Future stars ready to lock horns in New Zealand


By Syed Khalid Mahmood

The ICC U-19 Cricket World Cup 2010 will be getting underway on the birthday of a man called Rahul Dravid. While the stars of the future from all over the globe will start their campaign on January 11 the Indian batting great will be lighting 37 candles on his cake to celebrate the day.

The start of the tournament on the birthday of Dravid, one of the greatest-ever batsmen, could be a source of inspiration for the Indian young guns entering the big event as the defending champions.

Defending champions India will open its campaign against qualifier Afghanistan at Bert Sutcliffe Oval, near Christchurch on the opening day of the competition with Pakistan facing the West Indies in Palmerston North and the 2008 runners-up South Africa taking on Ireland in Queenstown.

Besides the 10 full members, there are six Associates and Affiliates teams taking part, having won through their respective regional qualifying tournaments as well as the global qualifier, which was held in Canada in September.

Meanwhile the U-19 Cricket World Cup 2010, to be contested by as many as 16 teams, was officially launched in Dunedin, New Zealand, on November 23.
The ICC Chief Executive, Haroon Lorgat, pointed to the competition’s track record as a launching pad for future stars.

“It’s been shown over and over that a number of players come through this event, and very shortly afterwards they are on the international arena in a meaningful way,” the ICC Chief Executive remarked.

Speaking at the launch function at University Oval, Dunedin, he recalled some of the current stars who have come up through the under-19 ranks, including New Zealand’s own Ross Taylor, who captained the national U-19 side at the 2002 event.

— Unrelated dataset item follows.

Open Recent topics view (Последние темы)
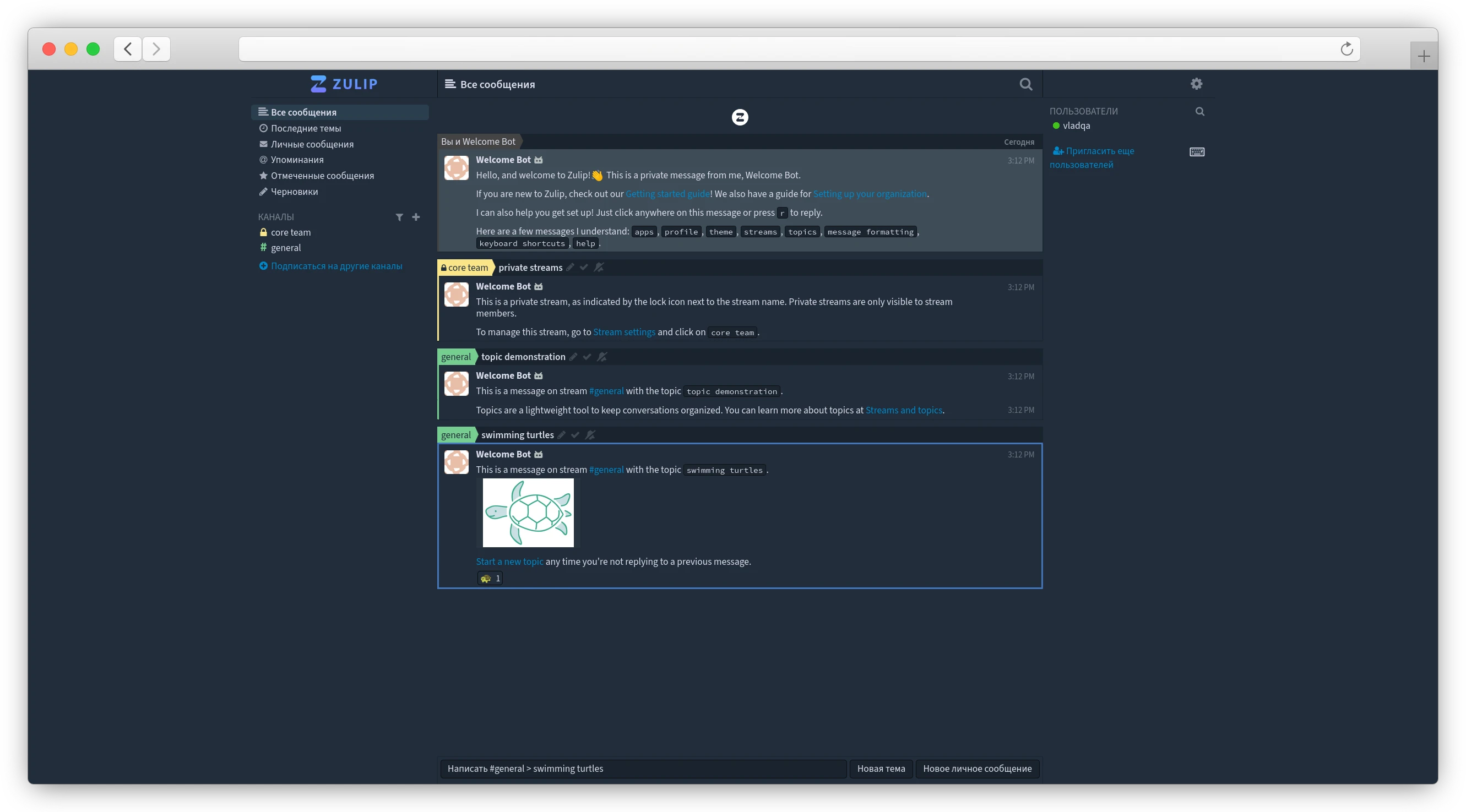The width and height of the screenshot is (1466, 812). click(x=306, y=129)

He also noted the swift rise of South Africa opener Hashim Amla, who went on to full honours after playing in the 2002 tournament in New Zealand, and fast bowler Wayne Parnell, who played in the 2008 tournament in Malaysia.

“Wayne Parnell had hardly finished playing at the Under-19 level when he was picked in the international side. This reflects the close migration from the ICC U-19 Cricket World Cup tournament to the international stage,” Haroon Lorgat observed.

He emphasized the importance of the ICC U-19 CWC and described it as one of the flagship events of the global game.

“It’s an extremely important event for us at the ICC. We have pencilled this in as one of our major events going into the future. The ICC U-19 Cricket World Cup deserves to be put alongside the ICC Cricket World Cup, ICC World Twenty20, ICC Champions Trophy and the ICC Women’s World Cup. This ICC U-19 CWC is the most important event that those under-19 players will play at this stage in their careers,” he stated.

He confirmed that the ICC was committed to growing the profile of the tournament, and was in negotiations to boost the level of television coverage for the event that will already see matches carried to a global broadcast audience of millions.

He expressed his total satisfaction with the preparations for the tournament, noting that New Zealand Cricket had an excellent track record of hosting major tournaments, including both the U-19 CWC (in 2002) and the ICC Women’s World Cup (1982 and 2000).